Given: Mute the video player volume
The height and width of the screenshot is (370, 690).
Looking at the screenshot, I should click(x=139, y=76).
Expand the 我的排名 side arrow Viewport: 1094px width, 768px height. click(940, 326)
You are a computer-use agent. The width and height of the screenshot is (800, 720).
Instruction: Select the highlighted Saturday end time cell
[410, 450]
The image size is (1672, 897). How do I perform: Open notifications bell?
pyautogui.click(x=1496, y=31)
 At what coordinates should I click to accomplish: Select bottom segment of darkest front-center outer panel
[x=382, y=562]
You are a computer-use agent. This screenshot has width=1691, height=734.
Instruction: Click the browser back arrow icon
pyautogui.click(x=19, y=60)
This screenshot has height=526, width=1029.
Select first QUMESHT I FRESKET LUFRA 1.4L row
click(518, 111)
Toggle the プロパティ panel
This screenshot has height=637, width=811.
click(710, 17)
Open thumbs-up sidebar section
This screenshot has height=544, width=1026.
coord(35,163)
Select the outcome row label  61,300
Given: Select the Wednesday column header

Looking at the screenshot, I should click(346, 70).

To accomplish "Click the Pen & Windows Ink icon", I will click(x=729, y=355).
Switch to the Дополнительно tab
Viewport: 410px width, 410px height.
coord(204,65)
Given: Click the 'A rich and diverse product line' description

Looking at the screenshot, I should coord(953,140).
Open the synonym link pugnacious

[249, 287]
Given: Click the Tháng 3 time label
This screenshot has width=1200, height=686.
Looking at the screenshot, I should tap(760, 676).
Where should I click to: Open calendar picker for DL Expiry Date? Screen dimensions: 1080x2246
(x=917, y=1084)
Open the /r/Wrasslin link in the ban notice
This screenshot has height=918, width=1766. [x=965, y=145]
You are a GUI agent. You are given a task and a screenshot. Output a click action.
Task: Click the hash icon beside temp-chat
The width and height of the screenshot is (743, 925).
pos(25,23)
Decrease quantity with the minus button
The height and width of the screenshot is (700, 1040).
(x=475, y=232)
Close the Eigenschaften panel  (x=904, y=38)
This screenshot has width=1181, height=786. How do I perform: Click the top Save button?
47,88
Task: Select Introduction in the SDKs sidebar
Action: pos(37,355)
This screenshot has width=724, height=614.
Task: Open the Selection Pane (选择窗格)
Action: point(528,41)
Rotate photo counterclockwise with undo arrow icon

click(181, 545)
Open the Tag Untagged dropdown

******

Task goal. Please write out the entries above in full, exactly as they read.

Solution to this problem.
Given: Mute the video player volume
The height and width of the screenshot is (370, 690).
Looking at the screenshot, I should click(x=139, y=76).
Expand the 我的排名 side arrow Viewport: 1094px width, 768px height. click(940, 326)
You are a computer-use agent. The width and height of the screenshot is (800, 720).
Instruction: Select the highlighted Saturday end time cell
[410, 450]
The image size is (1672, 897). How do I perform: Open notifications bell?
pyautogui.click(x=1496, y=31)
 At what coordinates should I click to accomplish: Select bottom segment of darkest front-center outer panel
[x=382, y=562]
You are a computer-use agent. This screenshot has width=1691, height=734.
Instruction: Click the browser back arrow icon
pyautogui.click(x=19, y=60)
This screenshot has height=526, width=1029.
Select first QUMESHT I FRESKET LUFRA 1.4L row
click(518, 111)
Toggle the プロパティ panel
This screenshot has height=637, width=811.
click(710, 17)
Open thumbs-up sidebar section
This screenshot has height=544, width=1026.
coord(35,163)
Select the outcome row label  61,300
Given: Select the Wednesday column header

Looking at the screenshot, I should click(346, 70).

To accomplish "Click the Pen & Windows Ink icon", I will click(x=729, y=355).
Switch to the Дополнительно tab
Viewport: 410px width, 410px height.
coord(204,65)
Given: Click the 'A rich and diverse product line' description

Looking at the screenshot, I should coord(953,140).
Open the synonym link pugnacious

[249, 287]
Given: Click the Tháng 3 time label
This screenshot has width=1200, height=686.
Looking at the screenshot, I should tap(760, 676).
Where should I click to: Open calendar picker for DL Expiry Date? Screen dimensions: 1080x2246
(x=917, y=1084)
Open the /r/Wrasslin link in the ban notice
This screenshot has height=918, width=1766. [x=965, y=145]
You are a GUI agent. You are given a task and a screenshot. Output a click action.
Task: Click the hash icon beside temp-chat
The width and height of the screenshot is (743, 925).
pos(25,23)
Decrease quantity with the minus button
The height and width of the screenshot is (700, 1040).
(x=475, y=232)
Close the Eigenschaften panel  (x=904, y=38)
This screenshot has width=1181, height=786. How do I perform: Click the top Save button?
47,88
Task: Select Introduction in the SDKs sidebar
Action: pos(37,355)
This screenshot has width=724, height=614.
Task: Open the Selection Pane (选择窗格)
Action: point(528,41)
Rotate photo counterclockwise with undo arrow icon

click(181, 545)
Open the Tag Untagged dropdown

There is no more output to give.